DDP watched in amazement as a few people in the crowd threw up his trademark Diamond Cutter sign. Then, a few more fans. Before long, it was an entire arena.

"I'm looking at [LA Knight], and I'm going, that cat is on the same trajectory as what I have and the people getting with him," said DDP. "It's like a dream come true, and it becomes completely surreal.

"You enjoy the moment. You try to keep your feet on the ground, don't believe the hype."

As fans gravitated to him in increasingly greater numbers, another surreal moment came. At Night of Champions in May, one month after WrestleMania, the crowd in Jeddah, Saudi Arabia, started to chant for him. And they were chanting it at Triple H, the Hall of Fame wrestler who oversees WWE's creative direction.

"I'm not even on the show, I'm not advertised for the show, but they're telling him right to his face, this is what we want," said Knight. "OK, maybe it's for real at this point."

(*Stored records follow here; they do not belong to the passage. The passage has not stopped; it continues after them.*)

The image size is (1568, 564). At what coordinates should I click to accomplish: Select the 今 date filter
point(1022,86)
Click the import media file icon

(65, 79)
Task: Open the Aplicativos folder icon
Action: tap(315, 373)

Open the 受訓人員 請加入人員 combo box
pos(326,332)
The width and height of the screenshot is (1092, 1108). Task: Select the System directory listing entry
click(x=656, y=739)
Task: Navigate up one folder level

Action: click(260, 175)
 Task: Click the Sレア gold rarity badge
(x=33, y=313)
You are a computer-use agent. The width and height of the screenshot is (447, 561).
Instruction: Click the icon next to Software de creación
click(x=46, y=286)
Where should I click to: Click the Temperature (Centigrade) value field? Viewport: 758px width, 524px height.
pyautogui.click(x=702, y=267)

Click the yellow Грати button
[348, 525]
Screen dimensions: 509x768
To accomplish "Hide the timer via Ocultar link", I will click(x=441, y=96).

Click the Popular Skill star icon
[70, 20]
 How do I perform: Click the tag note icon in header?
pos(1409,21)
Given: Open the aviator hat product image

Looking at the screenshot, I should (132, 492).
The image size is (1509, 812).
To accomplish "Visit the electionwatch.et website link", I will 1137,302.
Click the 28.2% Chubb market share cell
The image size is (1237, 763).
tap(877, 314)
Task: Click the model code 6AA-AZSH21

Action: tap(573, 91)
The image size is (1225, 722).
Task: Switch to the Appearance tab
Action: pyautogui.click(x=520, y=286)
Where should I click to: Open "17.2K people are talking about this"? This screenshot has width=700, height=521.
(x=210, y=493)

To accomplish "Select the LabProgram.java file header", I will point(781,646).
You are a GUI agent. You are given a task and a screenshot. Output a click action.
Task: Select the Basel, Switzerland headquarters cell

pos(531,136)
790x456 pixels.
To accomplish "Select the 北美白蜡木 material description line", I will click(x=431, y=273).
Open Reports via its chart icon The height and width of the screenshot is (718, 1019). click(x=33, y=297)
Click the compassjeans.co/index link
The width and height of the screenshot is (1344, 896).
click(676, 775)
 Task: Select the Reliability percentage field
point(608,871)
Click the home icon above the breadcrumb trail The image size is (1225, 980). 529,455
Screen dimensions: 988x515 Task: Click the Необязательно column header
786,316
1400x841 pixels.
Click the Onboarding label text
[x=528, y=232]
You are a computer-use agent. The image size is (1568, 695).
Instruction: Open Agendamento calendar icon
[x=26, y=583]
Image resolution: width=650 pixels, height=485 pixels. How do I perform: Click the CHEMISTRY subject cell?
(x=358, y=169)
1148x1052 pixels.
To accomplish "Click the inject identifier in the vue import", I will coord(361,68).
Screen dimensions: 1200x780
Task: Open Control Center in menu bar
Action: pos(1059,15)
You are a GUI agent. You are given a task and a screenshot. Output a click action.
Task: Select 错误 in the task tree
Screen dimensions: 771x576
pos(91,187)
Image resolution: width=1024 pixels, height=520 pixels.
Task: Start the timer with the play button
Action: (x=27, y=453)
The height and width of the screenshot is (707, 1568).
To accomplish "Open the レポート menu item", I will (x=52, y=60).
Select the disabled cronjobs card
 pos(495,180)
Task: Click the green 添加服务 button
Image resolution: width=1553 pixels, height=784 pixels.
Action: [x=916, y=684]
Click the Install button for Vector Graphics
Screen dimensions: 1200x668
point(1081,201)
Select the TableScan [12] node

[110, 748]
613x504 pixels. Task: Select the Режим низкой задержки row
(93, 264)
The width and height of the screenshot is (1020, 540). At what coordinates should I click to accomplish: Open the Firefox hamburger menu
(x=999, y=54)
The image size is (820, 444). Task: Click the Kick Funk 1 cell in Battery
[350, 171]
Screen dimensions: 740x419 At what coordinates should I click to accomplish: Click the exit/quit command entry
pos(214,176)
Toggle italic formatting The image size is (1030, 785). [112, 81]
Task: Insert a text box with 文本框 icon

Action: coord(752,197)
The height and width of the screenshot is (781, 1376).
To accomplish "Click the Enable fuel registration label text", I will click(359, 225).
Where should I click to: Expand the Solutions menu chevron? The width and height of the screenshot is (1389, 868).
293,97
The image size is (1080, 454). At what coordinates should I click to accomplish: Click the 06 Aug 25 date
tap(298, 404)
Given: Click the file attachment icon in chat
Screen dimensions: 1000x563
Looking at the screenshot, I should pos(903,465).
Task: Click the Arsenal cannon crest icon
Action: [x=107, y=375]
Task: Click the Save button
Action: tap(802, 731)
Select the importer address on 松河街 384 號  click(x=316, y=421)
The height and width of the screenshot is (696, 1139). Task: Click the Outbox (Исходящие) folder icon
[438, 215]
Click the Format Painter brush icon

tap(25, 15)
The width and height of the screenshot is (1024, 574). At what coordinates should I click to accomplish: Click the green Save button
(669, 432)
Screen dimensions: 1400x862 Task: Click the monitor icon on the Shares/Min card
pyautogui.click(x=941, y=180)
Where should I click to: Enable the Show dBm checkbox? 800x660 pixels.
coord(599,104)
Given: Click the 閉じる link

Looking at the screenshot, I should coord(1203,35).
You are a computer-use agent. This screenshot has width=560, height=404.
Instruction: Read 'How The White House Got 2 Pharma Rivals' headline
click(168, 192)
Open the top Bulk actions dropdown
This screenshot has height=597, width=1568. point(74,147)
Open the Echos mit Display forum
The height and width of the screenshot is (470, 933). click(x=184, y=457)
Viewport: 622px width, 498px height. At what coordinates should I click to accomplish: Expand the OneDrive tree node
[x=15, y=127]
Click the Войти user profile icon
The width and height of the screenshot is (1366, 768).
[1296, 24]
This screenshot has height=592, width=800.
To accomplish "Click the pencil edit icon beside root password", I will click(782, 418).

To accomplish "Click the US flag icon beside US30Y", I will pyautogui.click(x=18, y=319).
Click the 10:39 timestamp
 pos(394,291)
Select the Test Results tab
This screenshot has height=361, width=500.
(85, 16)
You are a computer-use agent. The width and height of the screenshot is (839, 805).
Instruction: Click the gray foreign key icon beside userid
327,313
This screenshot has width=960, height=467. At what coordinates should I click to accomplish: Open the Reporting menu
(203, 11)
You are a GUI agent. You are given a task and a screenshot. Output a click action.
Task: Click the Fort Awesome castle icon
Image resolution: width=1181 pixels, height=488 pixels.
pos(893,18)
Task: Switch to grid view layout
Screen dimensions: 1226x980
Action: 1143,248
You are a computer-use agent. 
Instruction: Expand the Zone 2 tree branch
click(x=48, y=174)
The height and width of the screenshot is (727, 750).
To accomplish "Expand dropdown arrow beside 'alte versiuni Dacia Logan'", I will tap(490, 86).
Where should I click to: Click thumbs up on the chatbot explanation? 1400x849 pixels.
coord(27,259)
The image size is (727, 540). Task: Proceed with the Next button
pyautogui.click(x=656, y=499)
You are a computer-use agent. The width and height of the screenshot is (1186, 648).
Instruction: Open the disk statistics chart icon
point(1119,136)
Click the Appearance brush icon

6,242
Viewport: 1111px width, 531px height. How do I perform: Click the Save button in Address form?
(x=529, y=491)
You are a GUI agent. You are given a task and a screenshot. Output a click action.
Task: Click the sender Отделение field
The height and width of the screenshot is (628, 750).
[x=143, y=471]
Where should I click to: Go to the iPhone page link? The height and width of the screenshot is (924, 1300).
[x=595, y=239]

Triple H listened to the fans, and Knight was suddenly featured on TV. He threatened to win the Money in the Bank ladder match in July in London. At SummerSlam, he won a battle royal. One month later, he defeated The Miz in his first singles victory at one of WWE's monthly premium events. Knight went on to team with John Cena in October in another win, and he even challenged Reigns for the title in Saudi Arabia, where the fans once willed him to the main-event scene.

This was no flash in the pan. This was years and years of hard work -- and patience -- realized.

Knight's wild ride isn't over yet. If you ask him -- or Michaels -- it's just getting started.

"A lot of guys at that age who've been through this grind, either already had a run, they've had multiple surgeries, injuries, all this kind of s---," Knight said. "I'm very fortunate that even though I've done this for a long time, I haven't ever had a real injury [knocks on wood], never had a real surgery [knocks three more times]. I don't think I take unnecessary risks."

"You are a smart worker," said Michaels.

That validation, from one of the greatest ever, with a similar story, is all the fuel Knight needs to keep going.